-- Passage to read follows --

I really hope and pray this actually happens…what a beast that would be.
Imagining f22 raptors out in front designating targets and these monsters carrying armfuls of long range missiles in the rear.
I know they toyed with the similar idea for the b52 and b1 but this looks more likely to happen. Love the concept
I’m no expert on these things but if the f15c/d fleet needs replacement would this not be a cost effective and EFFECTIVE alternative to the stealth aircraft?
Maybe someone with more knowledge than me could explain it to me as to the layman it looks like a great way to get tons more missiles in the air and without spending 170m dollars per aircraft
Current F-35A unit cost is under $90m - it has economies of scale on its side so is cheaper to buy and very likely operate over a tiny number of current production F-15s and more importantly far more capable.
Boeing would have to probably take a massive loss on selling these if they tried to make the unit cost cheaper at least. But what are you left with? a second tier fighter that has to play some ludicrous concept of missile truck to the real fighters (F-35/22) while at the same time being a massive target and liability.
The only plausible reason or the one being pushed is the total lack of investment in the USAF fleet over the years meaning they cant produce enough F-35s yet to replace everything.
Surely though the f15 cannot be ‘that’ much less capable than an f22. If an f22/35 is designating targets it makes more sense to have enough missiles in the air to keep them in the fight longer with their low airframe numbers.
If an aim 120 is launched does it matter where from? I really like the idea of this.
A bomb truck that can hold its own against ANY other fighter in the world except maybe 5. Of which allies use 3 and Russia has 2.

-- Passage to read concluded --

■ Problem 1
Repeat everything in the comment thread on the F-15 missile truck concept from "The only plausible" down to "Russia has 2.".
■ Problem 2
According to the comment thread on the F-15 missile truck concept, what is the current unit cost of the F-35A?

-- Provided material follows --

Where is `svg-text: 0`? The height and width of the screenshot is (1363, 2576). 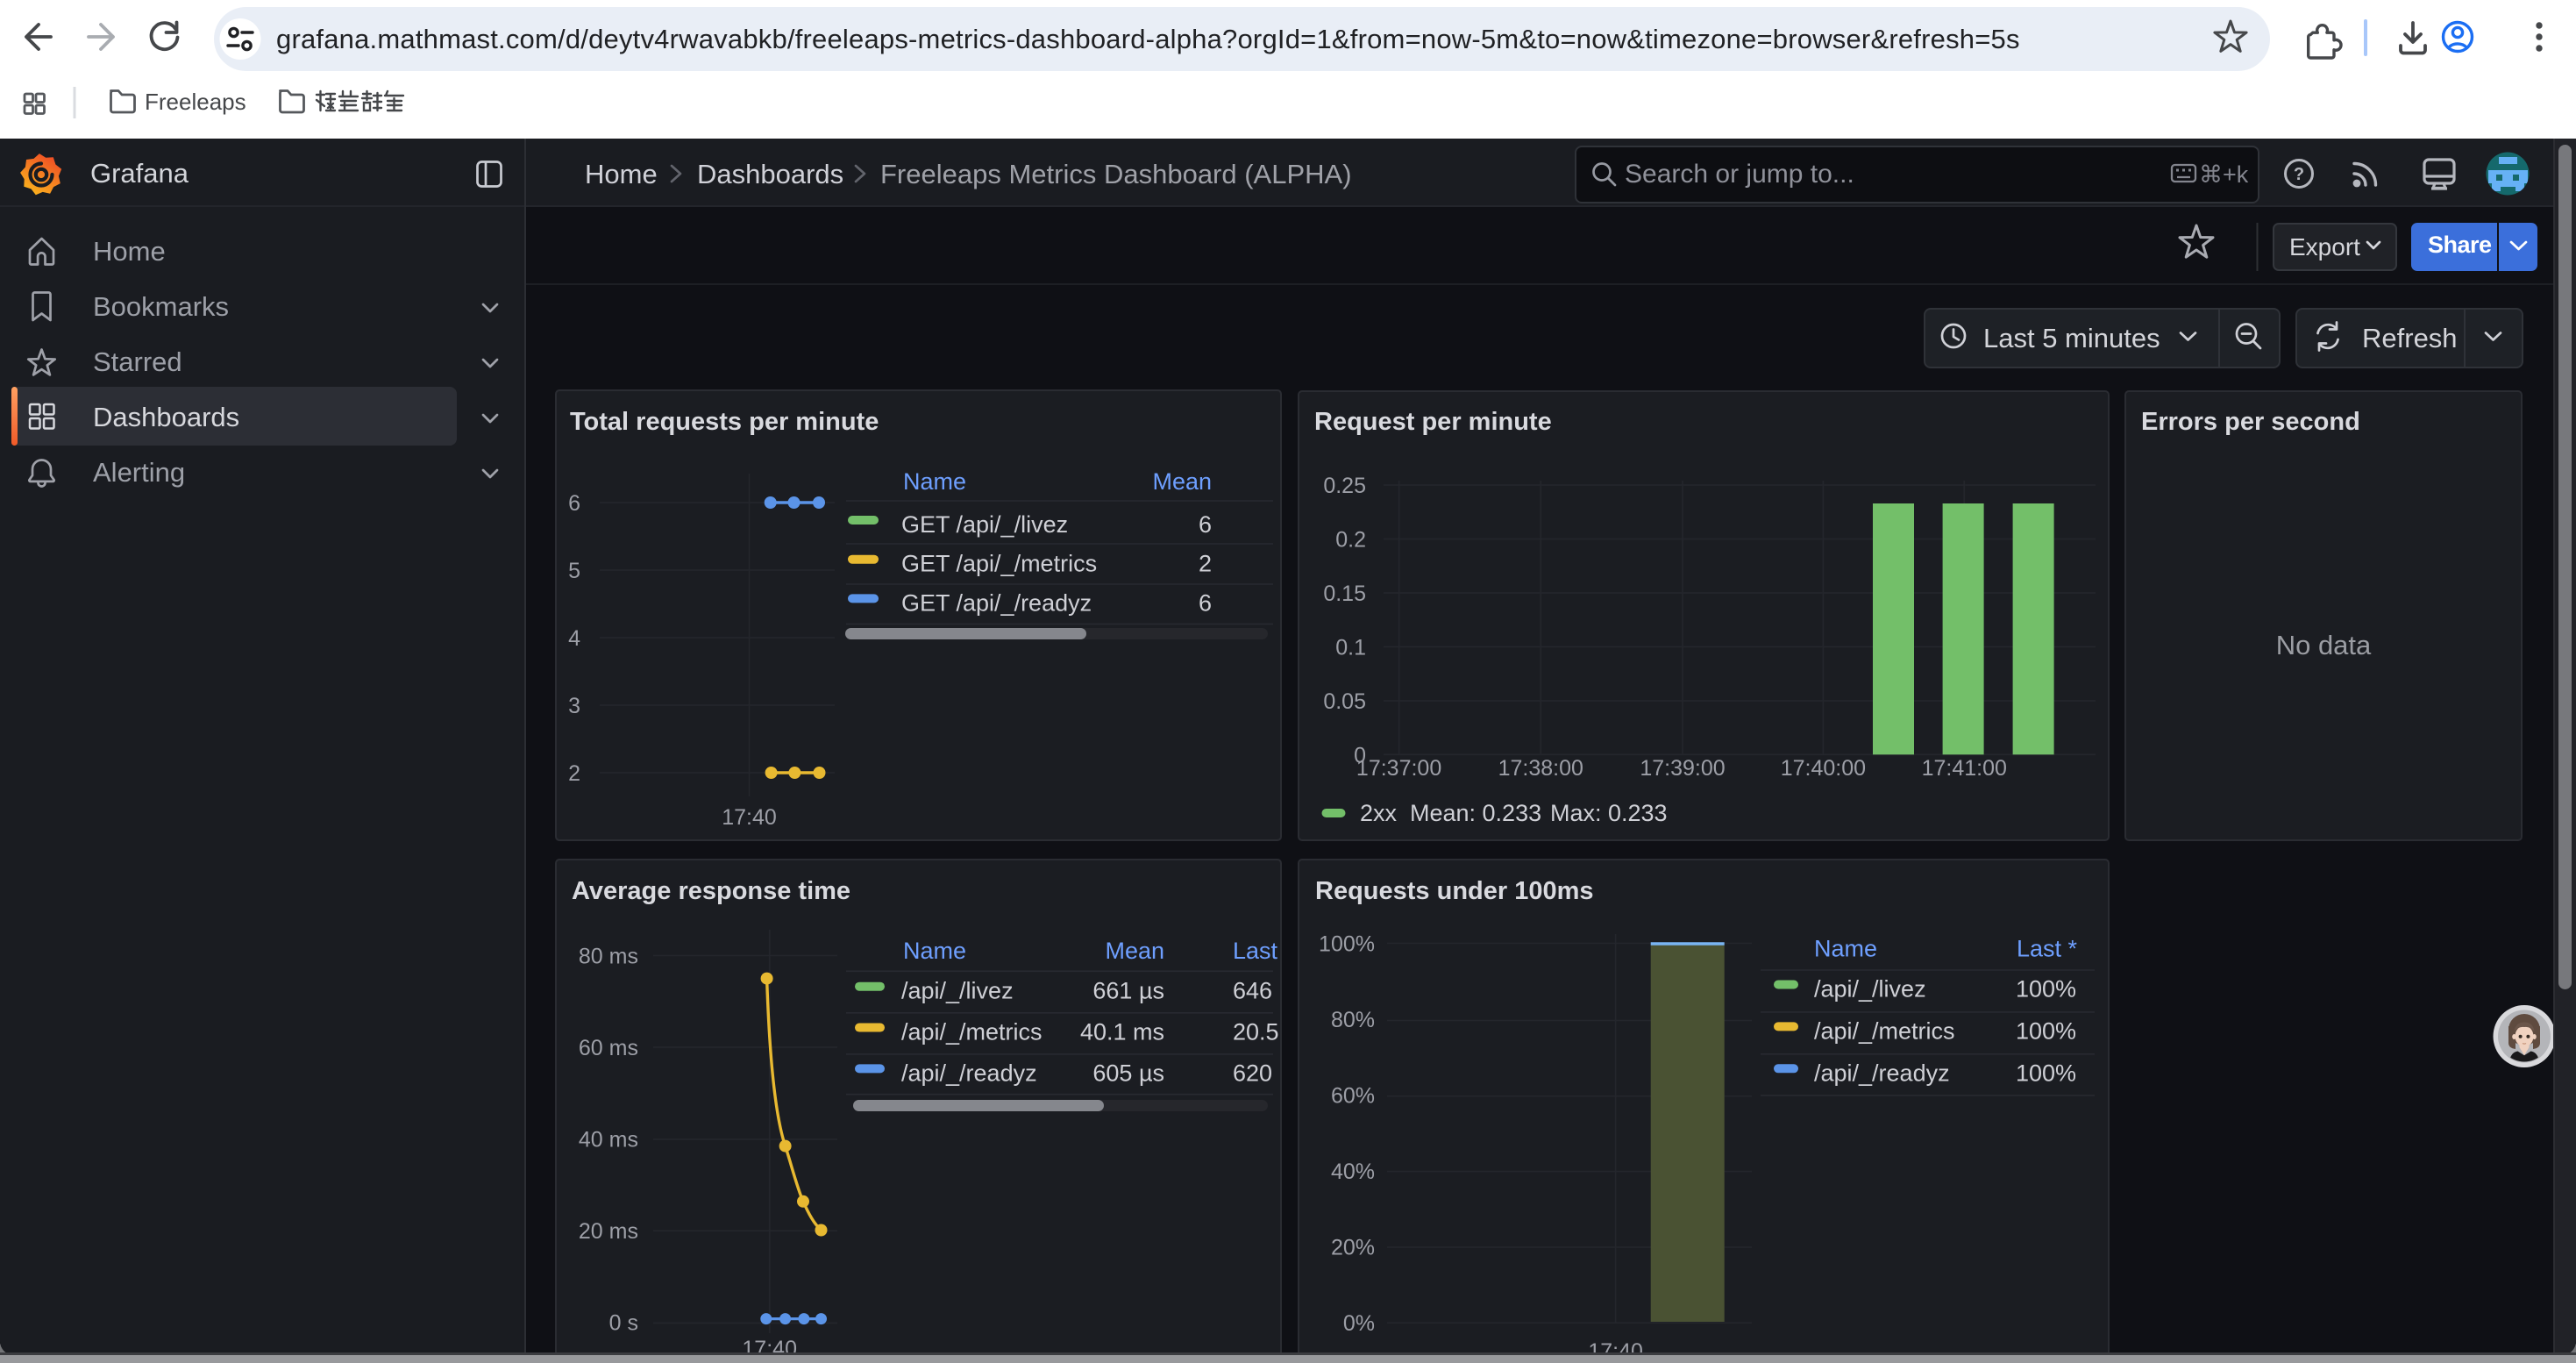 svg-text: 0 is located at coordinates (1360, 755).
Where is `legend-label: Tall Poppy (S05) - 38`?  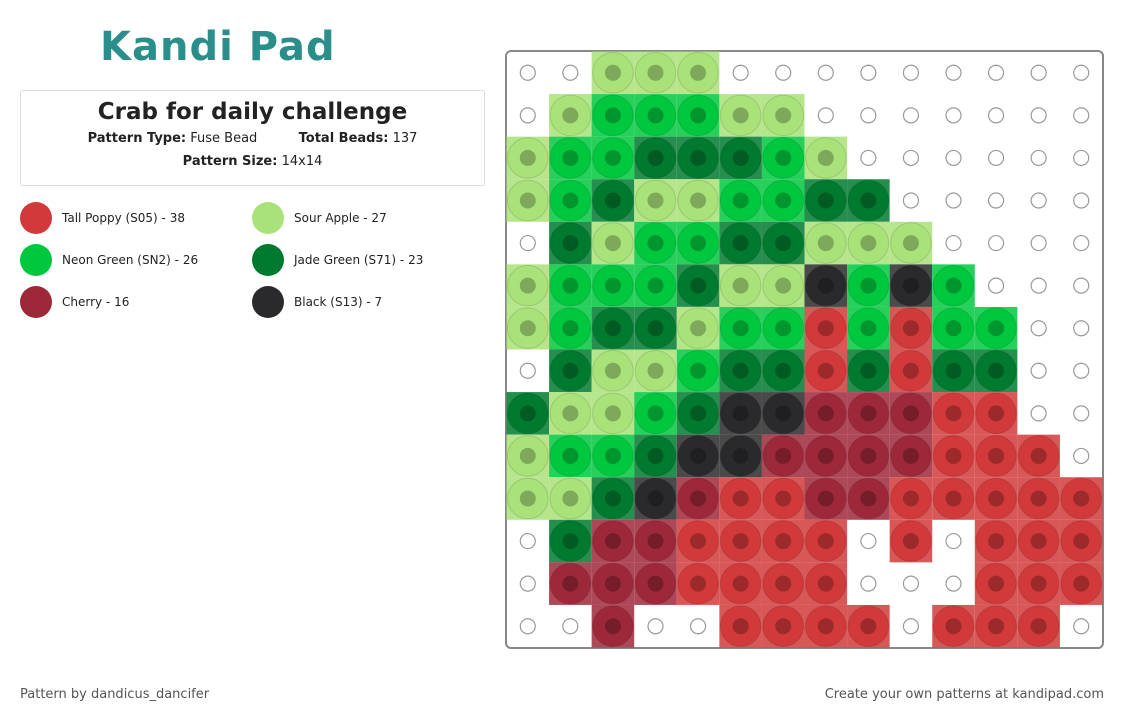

-- Provided material concluded --

■ Your response 1
The only plausible reason or the one being pushed is the total lack of investment in the USAF fleet over the years meaning they cant produce enough F-35s yet to replace everything.
Surely though the f15 cannot be ‘that’ much less capable than an f22. If an f22/35 is designating targets it makes more sense to have enough missiles in the air to keep them in the fight longer with their low airframe numbers.
If an aim 120 is launched does it matter where from? I really like the idea of this.
A bomb truck that can hold its own against ANY other fighter in the world except maybe 5. Of which allies use 3 and Russia has 2.

■ Your response 2
Under $90m.